* [QUOTED TEXT]
————————

# ID of Frame on Craigslist



## AndyA (Apr 17, 2022)

Okey dokey fans, what do we have here? First one to name it and provide graphic evidence gets bragging rights.


----------



## dasberger (Apr 17, 2022)

Looks Columbia to me...  Note the kickstand attachment near BB...  This is a postwar but their take on the straight bar motorbike


----------



## ian (Apr 17, 2022)

Looks Monarky to me.


----------



## Archie Sturmer (Apr 17, 2022)

The rear facing fork ends on the rear forks look peculiar.


----------



## AndyA (Apr 17, 2022)

dasberger said:


> Looks Columbia to me... Note the kickstand attachment near BB..






Archie Sturmer said:


> The rear facing fork ends on the rear forks look peculiar.



Dr. Dasberger:
Looks very much the same except for the dropouts. You're in the lead for bragging rights, but we need a bit more evidence.

————————

* [RECORDED INFORMATION]
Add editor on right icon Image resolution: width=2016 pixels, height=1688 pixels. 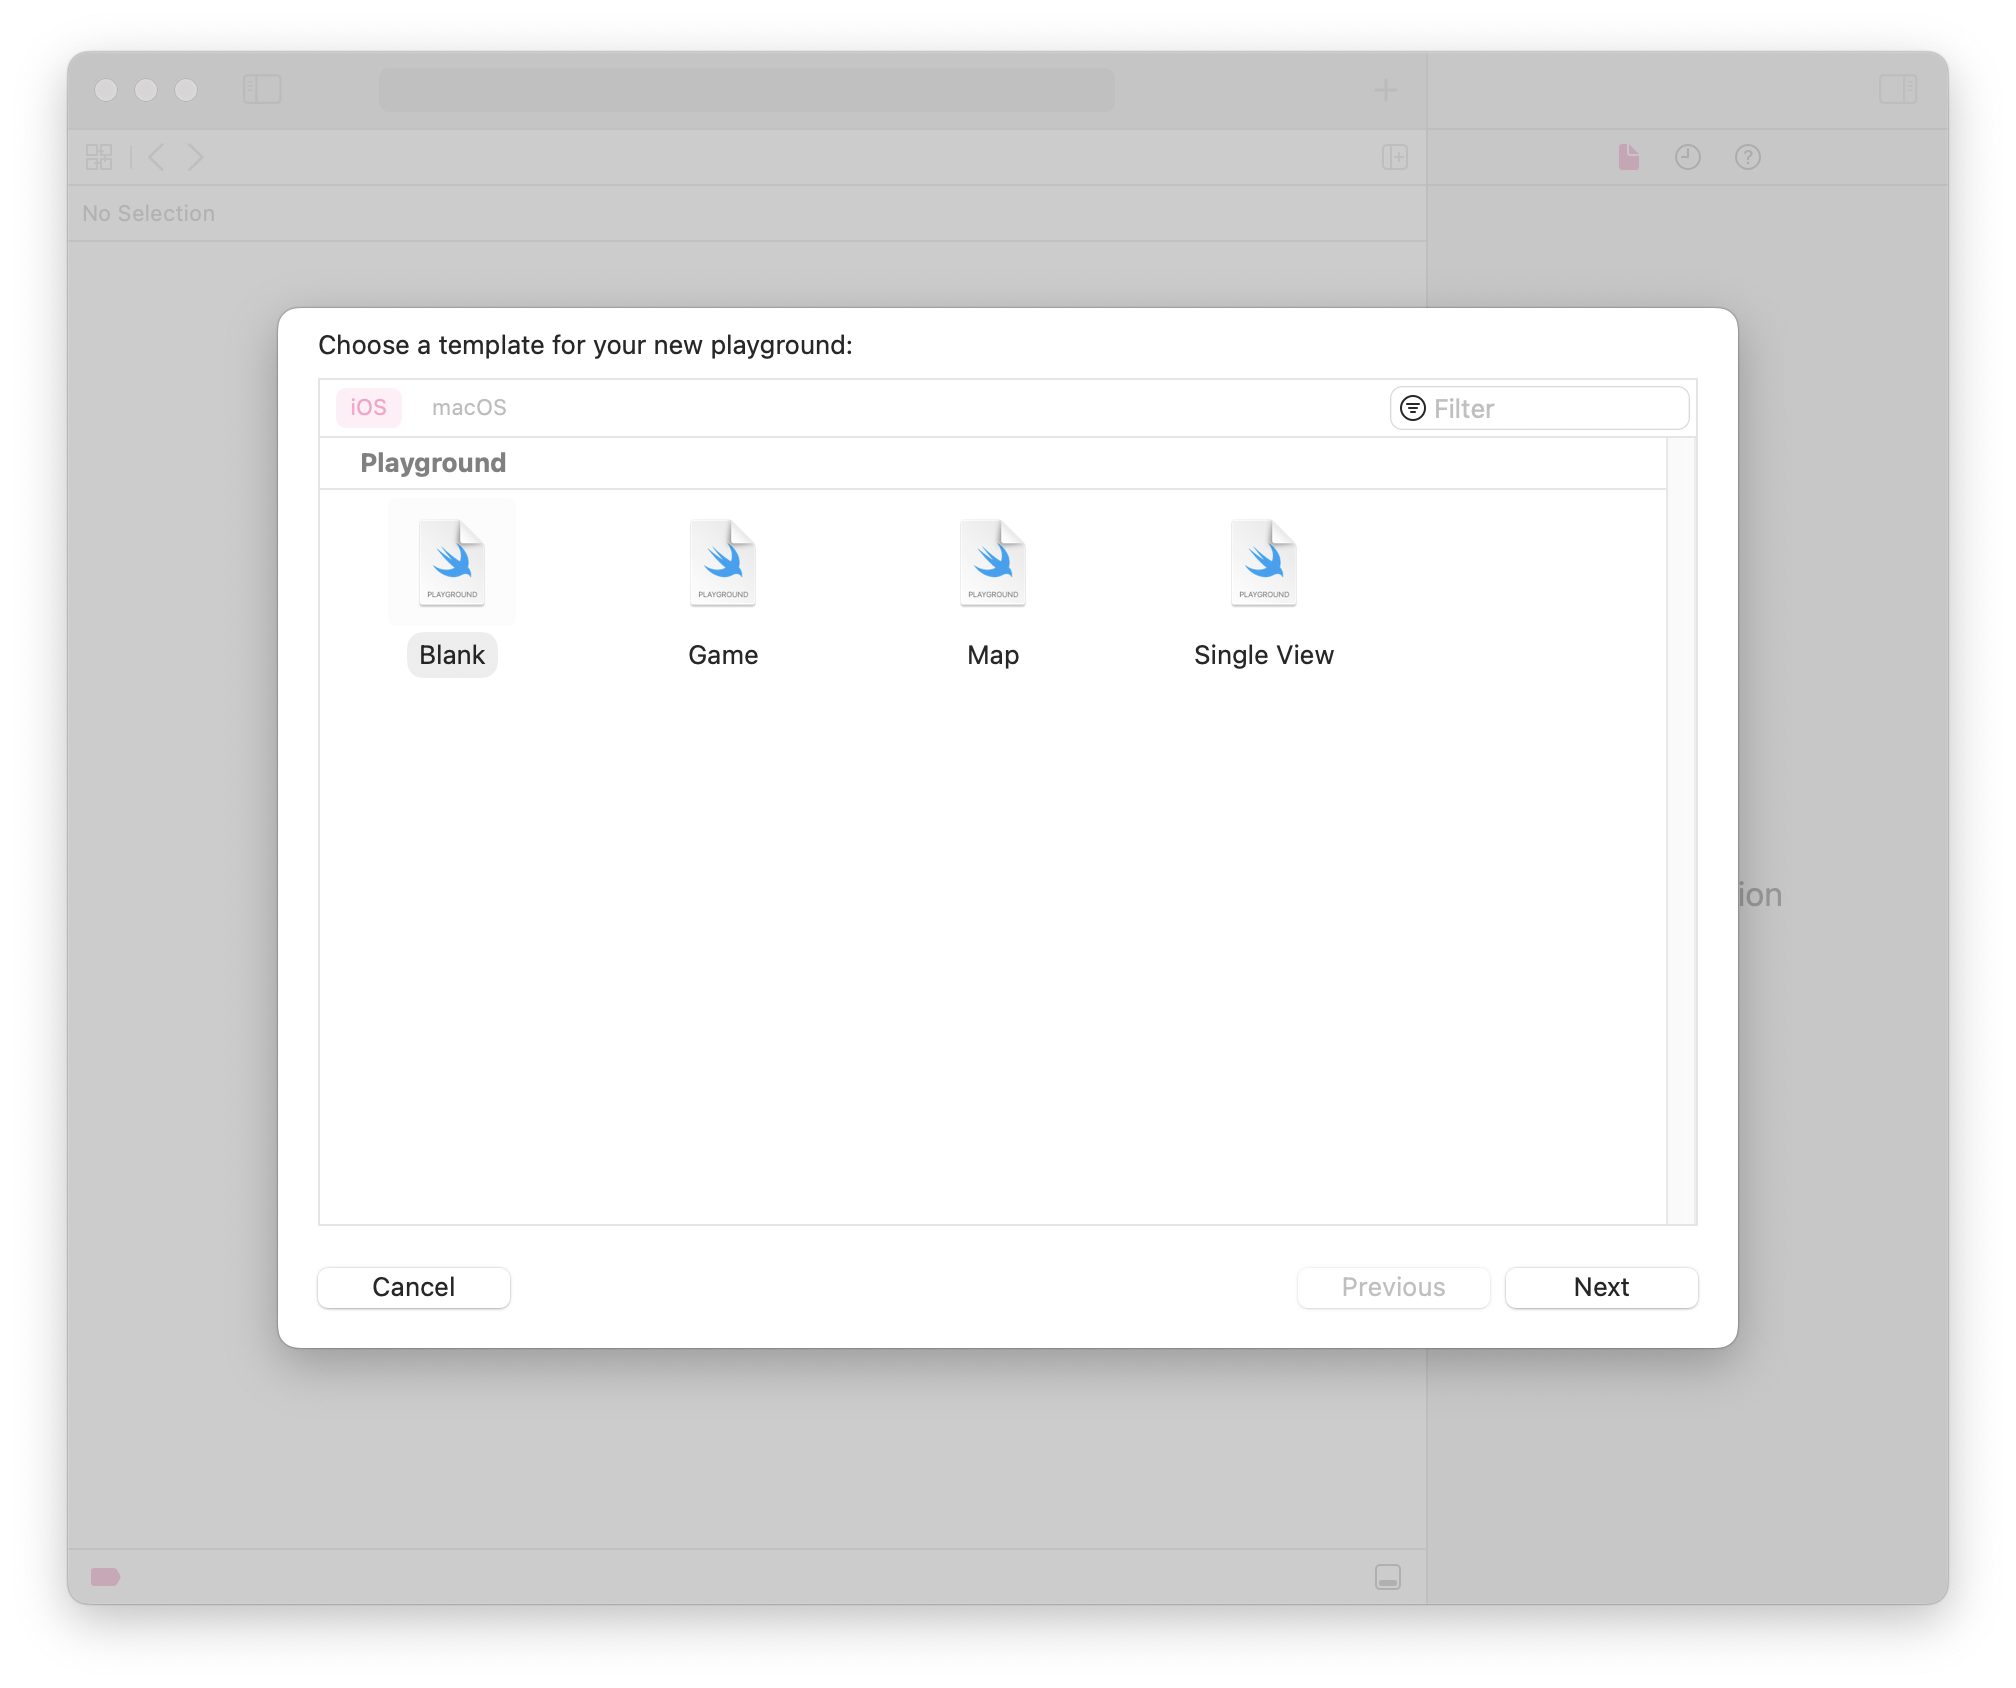point(1394,157)
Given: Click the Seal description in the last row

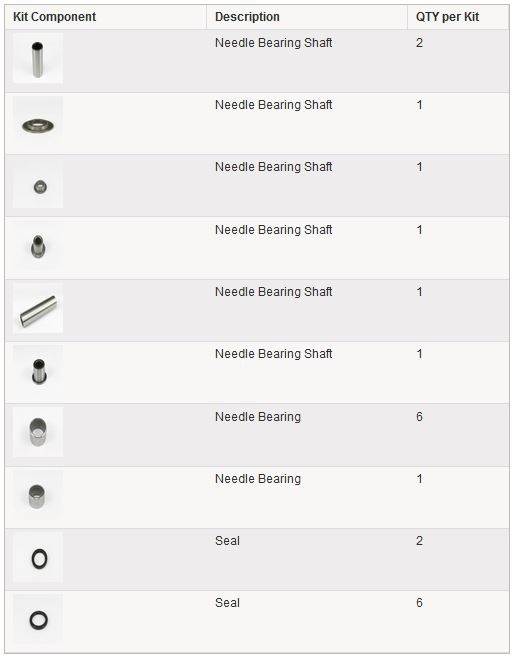Looking at the screenshot, I should pyautogui.click(x=227, y=603).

————————

* [SET PROBLEM A]
Give the username of every person who posted in the thread about identifying a frame on Craigslist, listing each name once.
* [SET PROBLEM B]
Answer these questions about the thread about identifying a frame on Craigslist:
(i) Which brand does ian say the frame looks like?
(ii) What feature near the BB does dasberger point out?
(iii) In AndyA's reply to dasberger, which part is named as the one exception to the frames looking the same?

* [FULL OUTPUT A]
AndyA, dasberger, ian, Archie Sturmer

* [FULL OUTPUT B]
(i) Monarky
(ii) The kickstand attachment
(iii) The dropouts